[[ Given records, beginning ]]
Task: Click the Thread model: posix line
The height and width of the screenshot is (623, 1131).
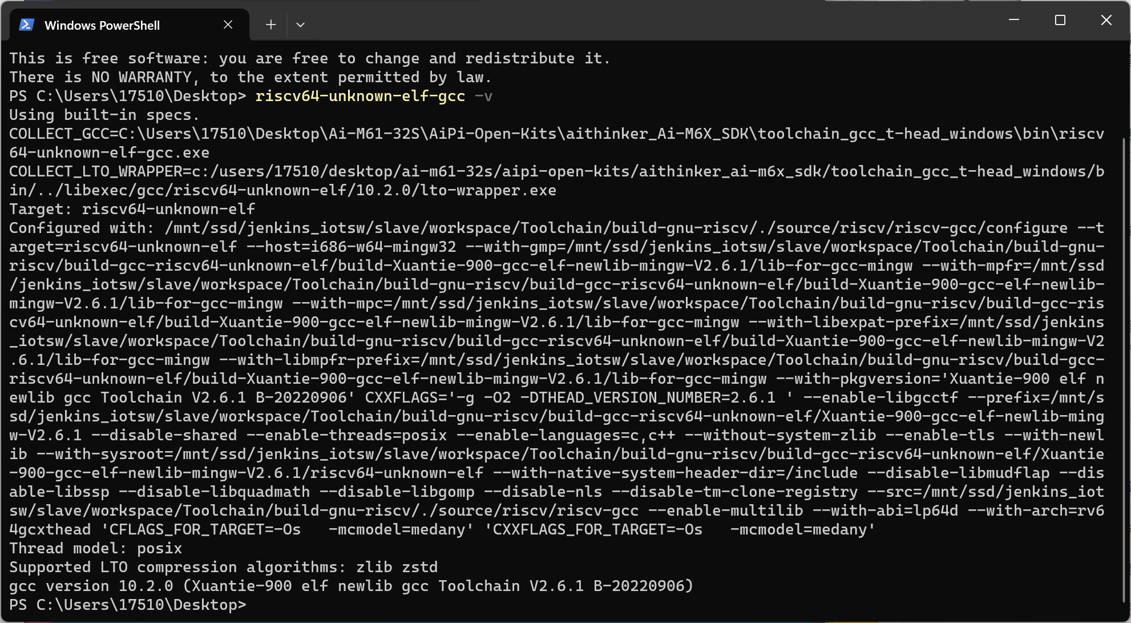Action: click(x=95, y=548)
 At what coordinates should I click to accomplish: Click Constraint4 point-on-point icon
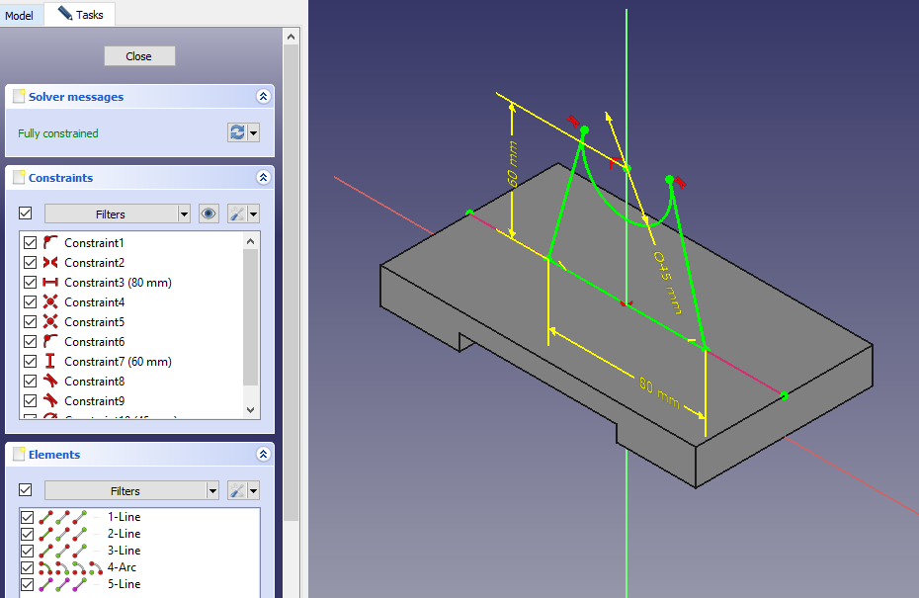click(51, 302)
[[ Given records, end ]]
[[ Given records, beginning ]]
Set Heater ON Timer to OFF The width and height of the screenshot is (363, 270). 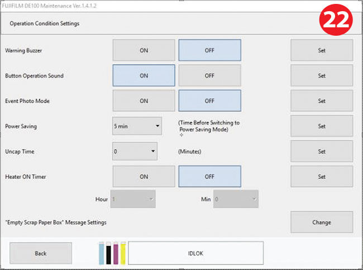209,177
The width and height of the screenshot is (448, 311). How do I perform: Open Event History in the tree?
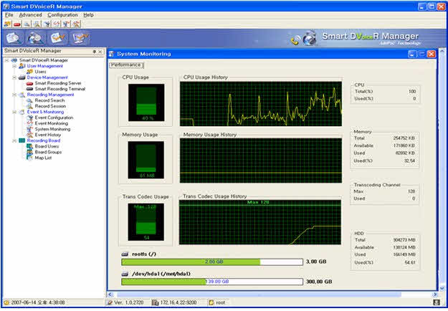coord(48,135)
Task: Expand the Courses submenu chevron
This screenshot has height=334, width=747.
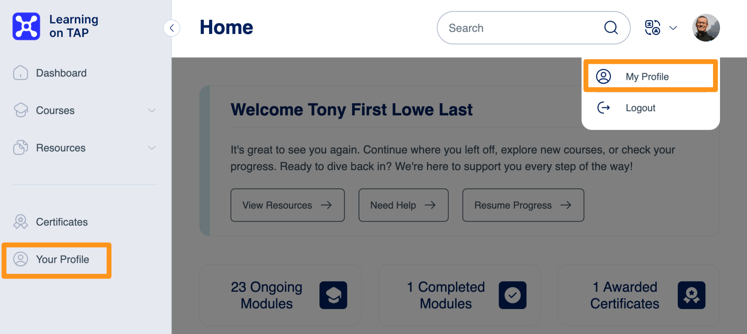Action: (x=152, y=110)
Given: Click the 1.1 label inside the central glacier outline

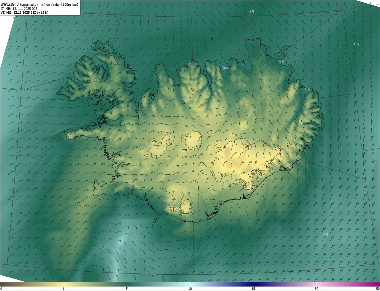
[[ Given records, end ]]
Whenever a line in the records contains the word "Task", copy that line.

▶ **Final answer**
Task: Click the Thread model: posix line
Task: Expand the Courses submenu chevron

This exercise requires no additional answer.